Elvis Presley Boulevard From Sea to Shining Sea, Almost by Mark Winegardner (Atlantic Monthly Press: 223 pages $7.95, paperback)
"Somewhere in central Kentucky, near Big Bone Lick State Park, we stopped at a Stuckey's for gasoline, batteries for my tape recorder and a pecan log. 'Don't buy any of the other candy,' Bob warned, pointing at the faded, dusty boxes. 'That's been here since the war--and I don't mean Vietnam, which was a police action.' "

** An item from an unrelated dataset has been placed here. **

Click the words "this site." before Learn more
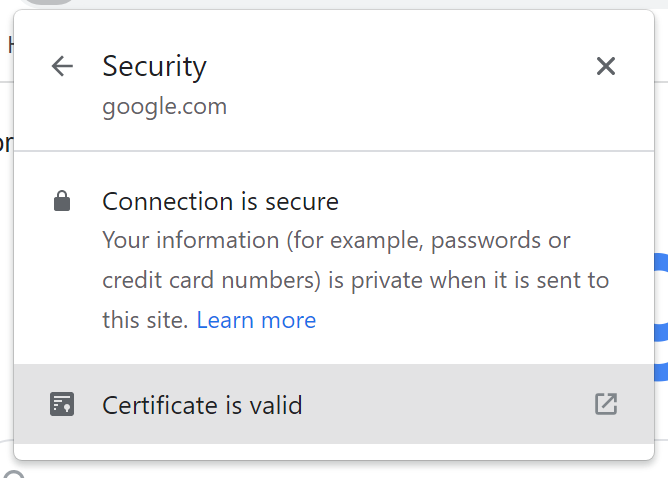 coord(145,320)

Since the beginning of time, young men (and sometimes women) have yearned to take some time off between the end of their formal educations and the inevitable moment when they must take up all the rigors of adult life--marriage, a job, children, the works. In the Renaissance, young Englishmen staved off their adulthood by jaunting around the Continent taking the Grand Tour. In the present, the inexplicable yearning of some members of the American underclass to join the Marines, go to some obscure country their parents can't even find on the map, and get their heads blown off may be a kind of low-budget off-shoot of this need to get out for awhile. College kids still go to Europe after they graduate, if they can afford it. But the great American adventure--immortalized by such diverse writers as Laura Ingalls Wilder and Jack Kerouac--is just to get in a covered wagon, or the car, and head out across our own amazing country, to see what happens.
Hobos and Poets
Young Laura knew that there was nothing better than starting from one place and not knowing where you'd end up by the end of the day; not even caring. Jack Kerouac, driving madly through Magic America a hundred years later, discovered that the crossroads of the country might well be Denver, where hobos and poets crossed paths, and the mountains all around lent grandeur to the most obscure low haunts.

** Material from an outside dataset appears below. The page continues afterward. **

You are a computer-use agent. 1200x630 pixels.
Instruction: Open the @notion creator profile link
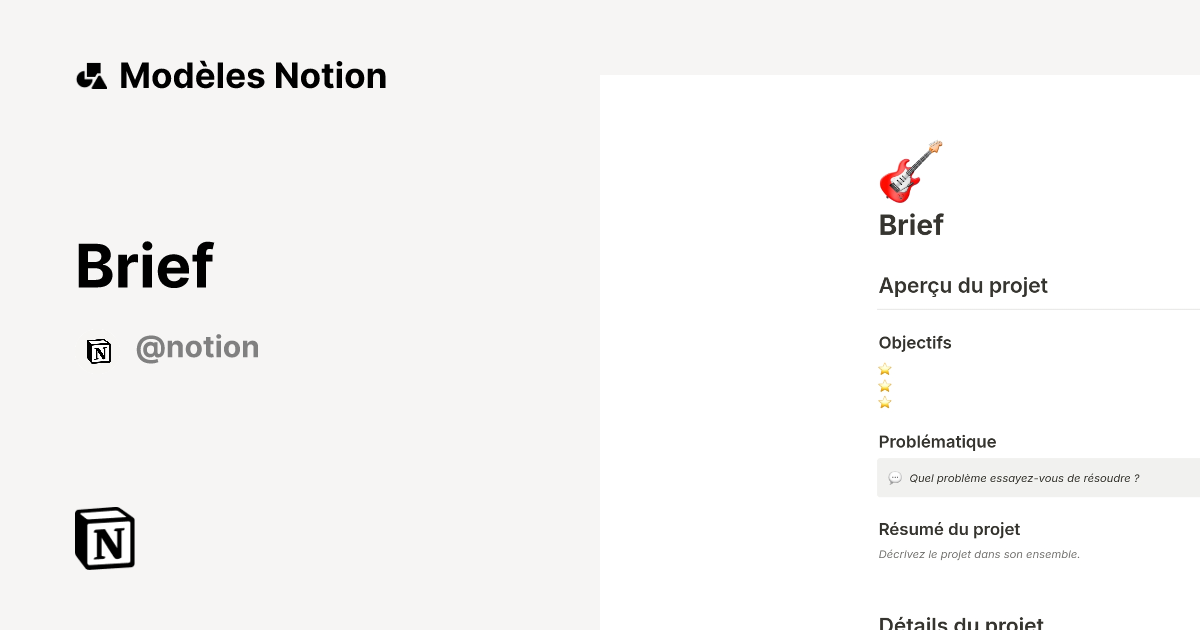coord(197,347)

Anyway! Mark Winegardner, writing in the first person, writing nonfiction, has grown up in Bryan, Ohio. His heritage has included a marvelous set of parents and a dead-game little sister, all of them ready to travel anywhere. Mom and dad owned an RV business--doomed from the start by the Arab Oil Embargo--but they got to drive a new, outlandish rig each year, and each year dragged the kids to a zillion sundry scenic points north, south, east, west (those mythical family trips particularly precious to those who grew up without them). Winegardner remembered all that, and as his own youth began to pass, as he got out of college, slid into graduate school, commenced to romance a nice girl named Laura; as he saw the winged chariot of adulthood hurrying near, he longed for one last jaunt, one grand tour of the U.S.A.
As bride-to-be Laura plans their wedding--with, perhaps, some trepidation, since the summer before, Winegardner had changed his mind--our narrator asks for one last fling before settling down. Laura (a saint) says yes. Winegardner persuades an old buddy, a philosopher-king named Bob Wakefield, also from Ohio, waiting now for a graduate-school poetry-fellowship to come through, to drive along: "I'd convinced Bob to take his car because mine had no radio and wasn't big enough to sleep in--each pretty essential for a two-month trip on a $500 budget. I couldn't spare any more than that, not with an August honeymoon to pay for, along with the consequent, real world debts to come."
Bob's car is a very temperamental 1968 Chevy Impala that its owner loves almost more than life itself: "El Basurero, a lovely name for an unlovely thing. Having decided that the vehicle of any quest must have a name, Bob settled for this, which he claimed was Spanish for either "the garbage heap or the garbage man. . . . "
These peripatetic partners set out to explore America from Bryan to Gatlinburg to New Orleans--so they can check out Bourbon Street--then on over to Graceland--Elvis Presley's home--then on up to Chicago, and out west to Central City, Colo., and thence to Tuscon, Ariz., and on to the dubious glamour of Las Vegas, the tawdry seductions of Venice, Calif., and finally the apotheosis of amusements, Disneyland.
Their trip turns out to be a kind of honeymoon in itself, the love ceased with lower-Middle America. Bob and Mark scorn Las Vegas: "I just figured this out. Las Vegas is prefab fun for adults who lack the imagination to put together a coherent vacation. . . . It's like, vacant adults are forever absolved of the responsibility of having to create their own wild time. Vegas has done it for them."